Our study highlights significant effects of K on lemon plants and how these effects vary depending on the rootstock selected (SO, VL):

• Potassium deficiency symptoms: when experiencing K deficiency, lemon plants displayed characteristic chlorotic and necrotic symptoms, which were more pronounced in older leaves and somewhat more severe in SO-grafted plants;
• Rootstock-dependent K concentrations: lemon trees grafted onto SO rootstock had higher K concentrations in all plant parts, except for the roots, compared to those grafted onto VL rootstock, when they were treated with moderate to high K. The opposite was found for the 0 mM K treatment;
• Efficient K management: SO-grafted plants exhibited superior K utilization and management during its deficiency, surpassing VL-grafted plants;
• Reduced nutrient uptake: increasing K concentration in the nutrient solution consistently and linearly reduced the total uptake of essential nutrients, including P, Ca, Mg, B, Mn, and Zn, especially at the highest K treatment;
• Impact on nutrient concentrations: elevated K levels negatively affected the concentrations of P, Ca, Mg, and Zn in scion tissues, including both leaves and scion stems, leading to mineral nutrient imbalances;
• Physiological responses: potassium deficiency adversely affected various physiological processes in lemon leaves, including a decrease in photosynthesis rate, stomatal conductance, transpiration rate, intercellular CO₂ concentration, water use efficiency, CO₂ utilization efficiency, chlorophyll a/b ratio, and carotenoid concentrations. Low rates of leaf photosynthesis under K deficiency were due to both stomatal and non-stomatal limitations;
• Rootstock-dependent effects: rootstock-dependent responses were observed in scion leaf and stem growth as well as mineral nutrient concentration, uptake, and distribution across plant parts. Additionally, variations were noted in leaf intercellular CO₂ concentration, water use efficiency, carboxylation efficiency, Chl a/b ratio, and total carotenoid concentration under varying K conditions, highlighting the complexity of rootstock interactions.
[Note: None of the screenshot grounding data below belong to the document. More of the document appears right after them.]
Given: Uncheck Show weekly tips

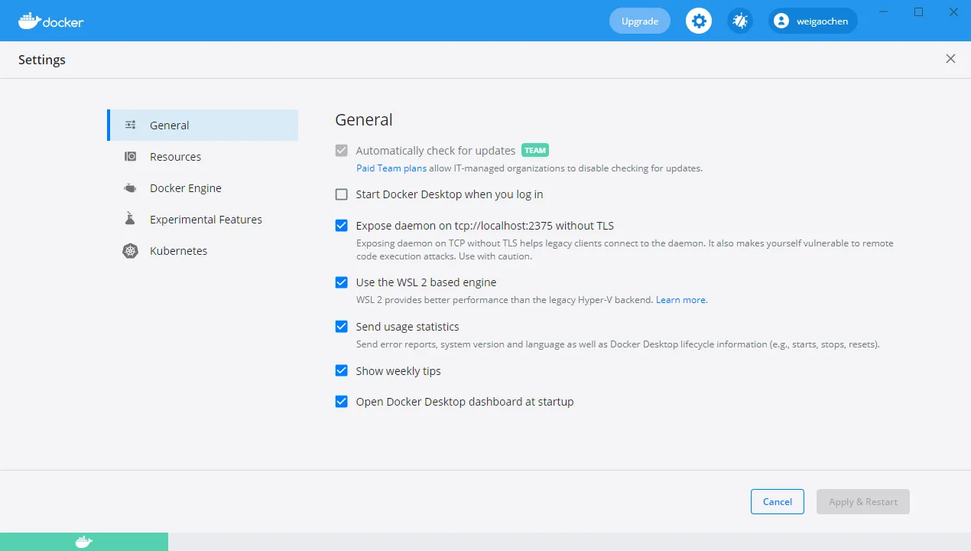Looking at the screenshot, I should click(342, 371).
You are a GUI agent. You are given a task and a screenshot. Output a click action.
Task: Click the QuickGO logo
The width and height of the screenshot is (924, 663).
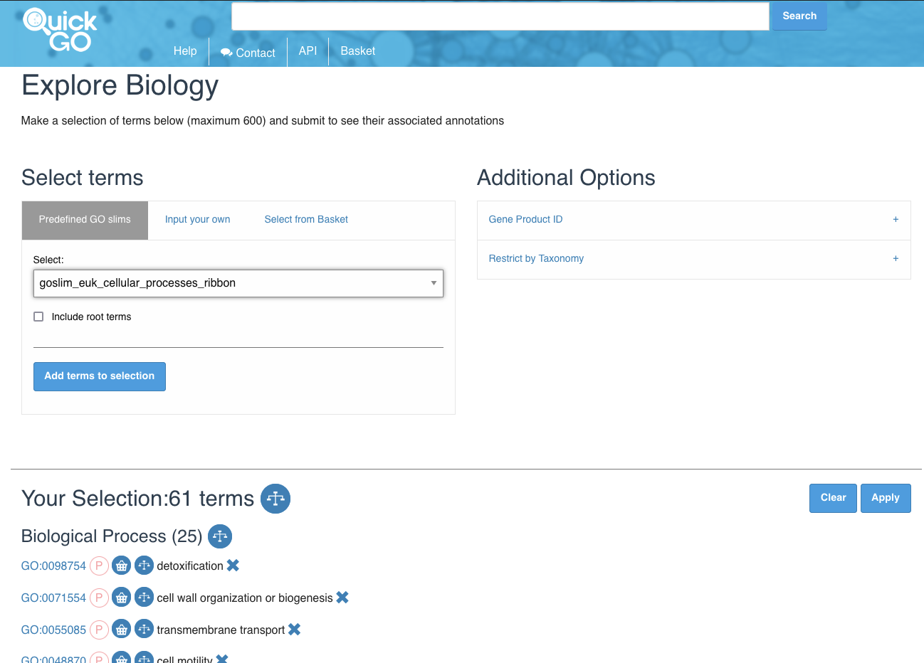[60, 31]
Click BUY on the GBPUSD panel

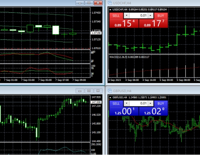[x=161, y=104]
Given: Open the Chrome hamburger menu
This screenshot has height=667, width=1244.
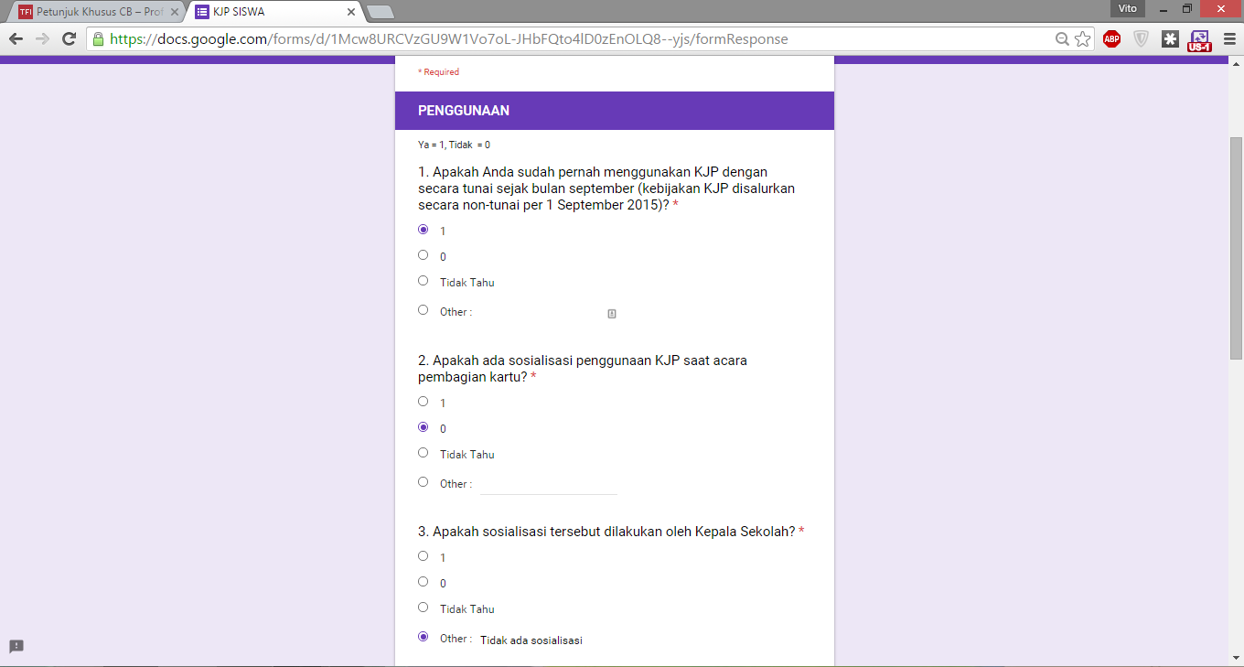Looking at the screenshot, I should pyautogui.click(x=1226, y=39).
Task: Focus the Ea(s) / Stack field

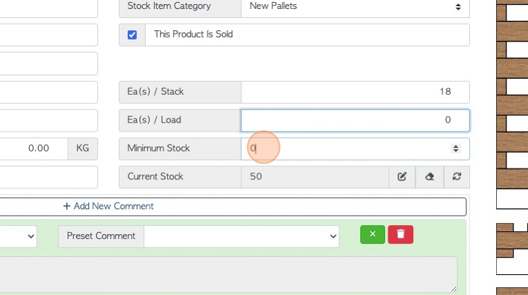Action: click(355, 92)
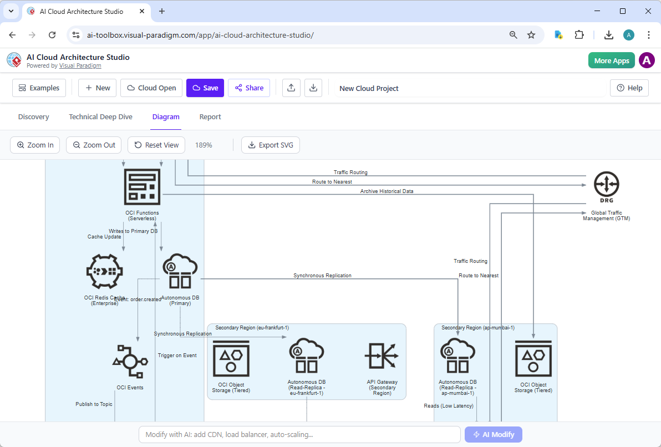Select the Autonomous DB (Primary) cloud icon
The width and height of the screenshot is (661, 447).
point(180,271)
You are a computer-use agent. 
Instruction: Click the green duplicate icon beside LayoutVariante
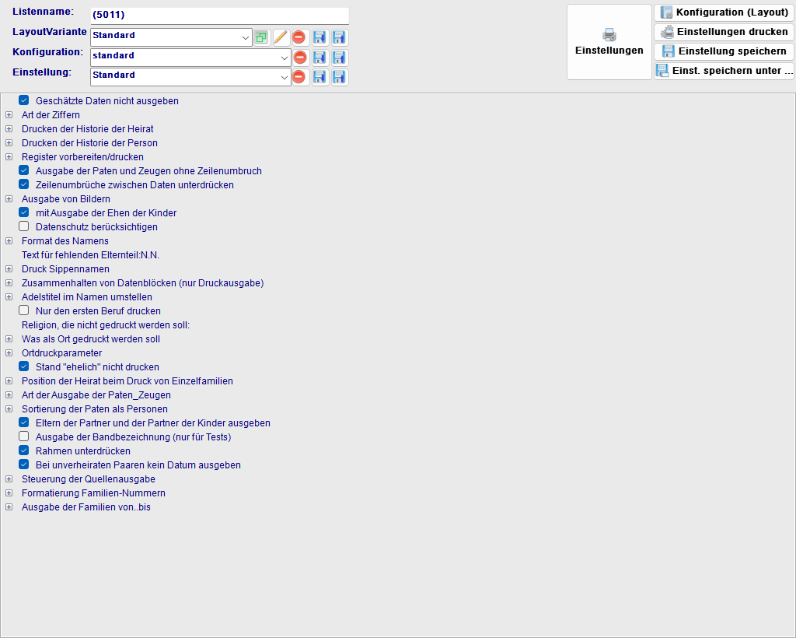pos(261,36)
These findings underscore the crucial role of rootstock selection in plant growth, photosynthetic performance, leaf K concentrations, and overall mineral nutrition in lemon trees. Understanding these rootstock-dependent effects is crucial for promoting sustainable farming, fine-tuning K fertilization techniques, and elevating lemon tree performance and fruit quality.